■ **Stated exercise**
Reproduce the interview excerpt below word for word, in full.

■ **Selected text**

+++

Mark: Dane is a gay author writing M/F romance because it sells and becomes incredibly successful. I thought this was a great twist on the perspective, thinking about the number of excellent female authors writing M/M. Was this intentional and how do you think Dane would cope with writing M/F erotica?
Brad: Well, I think you definitely need divine intervention to write about a kind of sex you’ll never have :) “Angelina” did write a novel, eventually, and I wrote my first M/F sex scene for it. And fortunately I had a female editor, who helpfully told me, “no woman would have an orgasm that fast,” et cetera! I’m much more comfortable with M/M because I know how it works, inside and out, so to speak - not just the plumbing but the sensations, the feelings, what hurts, what hurts so good… I was only able to write M/F when I realized that as long as I was writing from the woman’s POV, I could focus on how hot the guy was!
Mark: This book for me was like reading a reflection on the romance writing industry and having a bit of a good humoured laugh about it, especially in Part One. There are some wonderfully funny moments and dialogues between Dane and the girls that had me laughing out loud. Would I be right to think this was one of the intentions in the book?

+++

■ **Supplied material**
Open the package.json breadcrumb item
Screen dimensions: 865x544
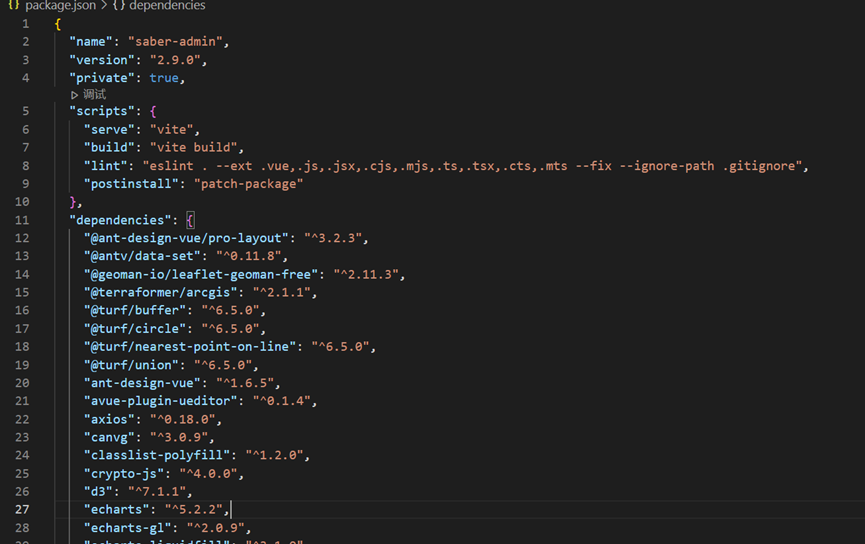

+++

■ **Task answer**
Mark: Dane is a gay author writing M/F romance because it sells and becomes incredibly successful. I thought this was a great twist on the perspective, thinking about the number of excellent female authors writing M/M. Was this intentional and how do you think Dane would cope with writing M/F erotica?
Brad: Well, I think you definitely need divine intervention to write about a kind of sex you’ll never have :) “Angelina” did write a novel, eventually, and I wrote my first M/F sex scene for it. And fortunately I had a female editor, who helpfully told me, “no woman would have an orgasm that fast,” et cetera! I’m much more comfortable with M/M because I know how it works, inside and out, so to speak - not just the plumbing but the sensations, the feelings, what hurts, what hurts so good… I was only able to write M/F when I realized that as long as I was writing from the woman’s POV, I could focus on how hot the guy was!
Mark: This book for me was like reading a reflection on the romance writing industry and having a bit of a good humoured laugh about it, especially in Part One. There are some wonderfully funny moments and dialogues between Dane and the girls that had me laughing out loud. Would I be right to think this was one of the intentions in the book?